Extract provided:
▬▬▬
During the reign of King Edward VI, the Crown having taken much of the Church's holdings within the country, liturgical ceremonies were not officially condoned or recognized as an official part of worship. However, in the reign of Queen Elizabeth I the celebrations were explicitly mentioned in the royal reformation, allowing them to resume as public processions.

Rogation processions continued in the post-Reformation Church of England much as they had before, and Anglican priests were encouraged to bring their congregations together for inter-parish processions. At specific intervals, clerics were to remind their congregations to be thankful for their harvests. Psalms 103 and 104 were sung, and people were reminded of the curses the Bible ascribed to those who violated agricultural boundaries. The processions were not mandatory, but were at the discretion of the local minister, and were also ascribed more importance when a public right of way needed to be protected from agricultural or other expansion.
▬▬▬
Supplied data:
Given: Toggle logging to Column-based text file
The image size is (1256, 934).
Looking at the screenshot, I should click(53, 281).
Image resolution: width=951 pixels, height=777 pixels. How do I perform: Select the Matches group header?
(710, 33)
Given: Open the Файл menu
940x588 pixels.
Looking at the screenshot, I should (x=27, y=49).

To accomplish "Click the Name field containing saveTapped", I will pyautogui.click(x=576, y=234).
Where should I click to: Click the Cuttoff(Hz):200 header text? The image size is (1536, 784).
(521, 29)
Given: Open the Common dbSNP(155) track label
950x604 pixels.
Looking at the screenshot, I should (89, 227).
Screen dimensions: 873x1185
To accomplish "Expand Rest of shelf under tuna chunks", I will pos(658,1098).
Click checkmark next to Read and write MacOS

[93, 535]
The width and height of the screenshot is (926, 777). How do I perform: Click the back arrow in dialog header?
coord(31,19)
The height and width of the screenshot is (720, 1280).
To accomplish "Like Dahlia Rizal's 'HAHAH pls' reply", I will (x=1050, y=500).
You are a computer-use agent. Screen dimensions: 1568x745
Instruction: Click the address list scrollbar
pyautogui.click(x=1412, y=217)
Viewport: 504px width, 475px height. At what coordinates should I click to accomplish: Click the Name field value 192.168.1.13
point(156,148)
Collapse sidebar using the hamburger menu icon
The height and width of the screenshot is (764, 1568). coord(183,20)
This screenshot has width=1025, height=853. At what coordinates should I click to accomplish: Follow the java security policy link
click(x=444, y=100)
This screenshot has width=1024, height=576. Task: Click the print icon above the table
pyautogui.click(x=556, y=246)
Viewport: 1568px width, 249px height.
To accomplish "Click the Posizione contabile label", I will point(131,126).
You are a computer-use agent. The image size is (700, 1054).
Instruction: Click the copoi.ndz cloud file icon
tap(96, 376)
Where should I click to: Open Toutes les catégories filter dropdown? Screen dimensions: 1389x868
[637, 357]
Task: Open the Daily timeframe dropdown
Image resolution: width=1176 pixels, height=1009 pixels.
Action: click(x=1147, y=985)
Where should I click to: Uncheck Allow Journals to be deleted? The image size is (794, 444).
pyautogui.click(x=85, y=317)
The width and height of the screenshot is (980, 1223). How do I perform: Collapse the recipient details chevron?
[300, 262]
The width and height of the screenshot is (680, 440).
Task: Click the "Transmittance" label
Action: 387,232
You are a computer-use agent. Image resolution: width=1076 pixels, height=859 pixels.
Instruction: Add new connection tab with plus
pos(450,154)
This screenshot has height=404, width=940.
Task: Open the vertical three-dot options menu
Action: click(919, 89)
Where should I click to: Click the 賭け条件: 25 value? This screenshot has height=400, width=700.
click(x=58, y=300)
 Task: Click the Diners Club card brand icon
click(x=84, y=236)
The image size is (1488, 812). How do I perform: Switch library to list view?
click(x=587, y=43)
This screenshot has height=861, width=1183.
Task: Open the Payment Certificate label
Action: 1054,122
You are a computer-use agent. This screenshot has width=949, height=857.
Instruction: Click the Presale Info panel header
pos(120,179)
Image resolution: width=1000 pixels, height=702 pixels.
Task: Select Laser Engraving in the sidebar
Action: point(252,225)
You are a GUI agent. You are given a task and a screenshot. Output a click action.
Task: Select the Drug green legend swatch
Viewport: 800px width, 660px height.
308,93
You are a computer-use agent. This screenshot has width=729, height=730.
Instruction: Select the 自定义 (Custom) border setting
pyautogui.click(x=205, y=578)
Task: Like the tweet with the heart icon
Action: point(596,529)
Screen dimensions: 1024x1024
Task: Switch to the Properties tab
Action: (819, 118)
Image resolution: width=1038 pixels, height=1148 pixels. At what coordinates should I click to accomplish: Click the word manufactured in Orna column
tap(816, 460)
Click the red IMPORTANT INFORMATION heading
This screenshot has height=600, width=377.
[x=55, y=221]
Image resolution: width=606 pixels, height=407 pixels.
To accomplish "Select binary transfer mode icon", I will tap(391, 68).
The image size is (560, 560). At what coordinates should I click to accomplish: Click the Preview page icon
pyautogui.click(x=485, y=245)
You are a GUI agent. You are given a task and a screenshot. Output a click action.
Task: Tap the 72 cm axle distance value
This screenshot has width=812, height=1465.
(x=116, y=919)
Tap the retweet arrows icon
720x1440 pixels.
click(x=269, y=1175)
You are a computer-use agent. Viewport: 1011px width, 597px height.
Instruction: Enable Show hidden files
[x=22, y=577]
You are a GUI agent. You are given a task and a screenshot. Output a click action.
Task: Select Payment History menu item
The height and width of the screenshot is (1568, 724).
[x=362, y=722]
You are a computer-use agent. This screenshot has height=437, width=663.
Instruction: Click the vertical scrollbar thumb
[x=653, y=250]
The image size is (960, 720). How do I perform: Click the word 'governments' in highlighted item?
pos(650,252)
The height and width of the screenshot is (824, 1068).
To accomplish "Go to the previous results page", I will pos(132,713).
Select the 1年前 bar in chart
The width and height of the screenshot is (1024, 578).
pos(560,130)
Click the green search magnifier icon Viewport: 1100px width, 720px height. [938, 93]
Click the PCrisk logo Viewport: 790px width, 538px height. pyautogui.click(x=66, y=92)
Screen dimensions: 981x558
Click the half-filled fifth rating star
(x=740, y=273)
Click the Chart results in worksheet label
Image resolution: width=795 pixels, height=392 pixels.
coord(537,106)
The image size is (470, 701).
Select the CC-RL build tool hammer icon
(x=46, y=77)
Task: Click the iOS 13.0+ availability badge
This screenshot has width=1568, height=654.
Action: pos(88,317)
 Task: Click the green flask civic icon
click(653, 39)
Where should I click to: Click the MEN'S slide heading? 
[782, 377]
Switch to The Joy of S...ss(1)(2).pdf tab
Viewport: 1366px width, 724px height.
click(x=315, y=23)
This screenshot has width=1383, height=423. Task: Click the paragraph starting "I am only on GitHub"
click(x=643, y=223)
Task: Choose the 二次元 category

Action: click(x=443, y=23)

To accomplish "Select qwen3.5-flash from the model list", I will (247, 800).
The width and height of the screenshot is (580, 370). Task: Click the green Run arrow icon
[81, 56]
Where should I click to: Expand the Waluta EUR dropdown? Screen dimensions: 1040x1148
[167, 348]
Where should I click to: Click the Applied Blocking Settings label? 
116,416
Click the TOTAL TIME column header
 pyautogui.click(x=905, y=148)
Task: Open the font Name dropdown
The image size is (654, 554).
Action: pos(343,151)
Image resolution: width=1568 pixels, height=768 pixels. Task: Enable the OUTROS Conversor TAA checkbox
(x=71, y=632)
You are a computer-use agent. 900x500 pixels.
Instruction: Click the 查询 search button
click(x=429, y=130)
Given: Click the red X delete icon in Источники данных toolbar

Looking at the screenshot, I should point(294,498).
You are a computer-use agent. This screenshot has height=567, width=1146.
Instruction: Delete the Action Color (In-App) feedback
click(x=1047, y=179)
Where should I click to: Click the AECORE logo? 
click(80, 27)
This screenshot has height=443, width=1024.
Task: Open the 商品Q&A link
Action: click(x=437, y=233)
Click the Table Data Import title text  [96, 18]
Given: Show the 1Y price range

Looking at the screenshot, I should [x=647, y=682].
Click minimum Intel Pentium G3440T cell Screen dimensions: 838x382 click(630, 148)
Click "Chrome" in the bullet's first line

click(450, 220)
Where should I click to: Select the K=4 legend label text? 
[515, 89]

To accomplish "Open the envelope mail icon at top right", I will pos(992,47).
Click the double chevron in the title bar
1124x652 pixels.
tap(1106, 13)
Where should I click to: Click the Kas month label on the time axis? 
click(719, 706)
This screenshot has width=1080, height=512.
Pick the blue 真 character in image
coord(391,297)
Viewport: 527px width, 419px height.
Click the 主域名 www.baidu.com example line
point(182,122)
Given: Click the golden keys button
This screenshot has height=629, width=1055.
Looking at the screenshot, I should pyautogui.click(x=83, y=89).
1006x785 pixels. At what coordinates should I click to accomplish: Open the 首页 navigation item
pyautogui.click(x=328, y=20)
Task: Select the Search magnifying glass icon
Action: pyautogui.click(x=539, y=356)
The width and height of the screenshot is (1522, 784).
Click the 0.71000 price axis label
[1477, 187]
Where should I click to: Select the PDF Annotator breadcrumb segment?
▬▬▬
Problem set:
(A) Repeat the passage on Rogation processions word for word, starting at the words "During the reign" and stopping after the words "as public processions.".
(B) Write the next part of the passage on Rogation processions, picking up after its final sentence.
The records have no connection to the passage on Rogation processions.

Responses per task:
(A)
During the reign of King Edward VI, the Crown having taken much of the Church's holdings within the country, liturgical ceremonies were not officially condoned or recognized as an official part of worship. However, in the reign of Queen Elizabeth I the celebrations were explicitly mentioned in the royal reformation, allowing them to resume as public processions.

(B)
The marches would follow prescribed routes, with York and Coventry being unique in their following royal entries. On other routes, altars were erected at certain locations where antiphons were sung.

Any Roman Catholic imagery or icons were banned from the processions. The then Archdeacon of Essex, Edmund Grindal, besought the church explicitly to label the tradition as a perambulation of the parish boundaries (beating the bounds), further to distance it from the Catholic liturgy. In the book Second Tome of Homelys, a volume containing officially sanctioned homilies of the Elizabethan church, it was made clear that the English Rogation was to remember town and other communal boundaries in a social and historical context, with extra emphasis on the stability gained from lawful boundary lines.

For years after Rogation Days were recognized, the manner in which they were observed in reality was very different from the official decree. Even before religious sensibilities turned towards the puritanical, there were concerns about the lack of piety at such events. While it was officially ordered that the entire congregation attend, bishops began urging their priests to invite only older and more pious men. This, they believed, would stop the drunken revelry. Royal Injunctions concerning the practice were reinterpreted to restrict and regulate participants of the festivities. Robert Herrick penned a piece to capture the mood of the celebrations before their repression:

Dearest, bury me
Under that Holy-oak, or Gospel Tree
Where (though thou see'st not) thou may'st think upon
Me, when you yearly go'st Procession.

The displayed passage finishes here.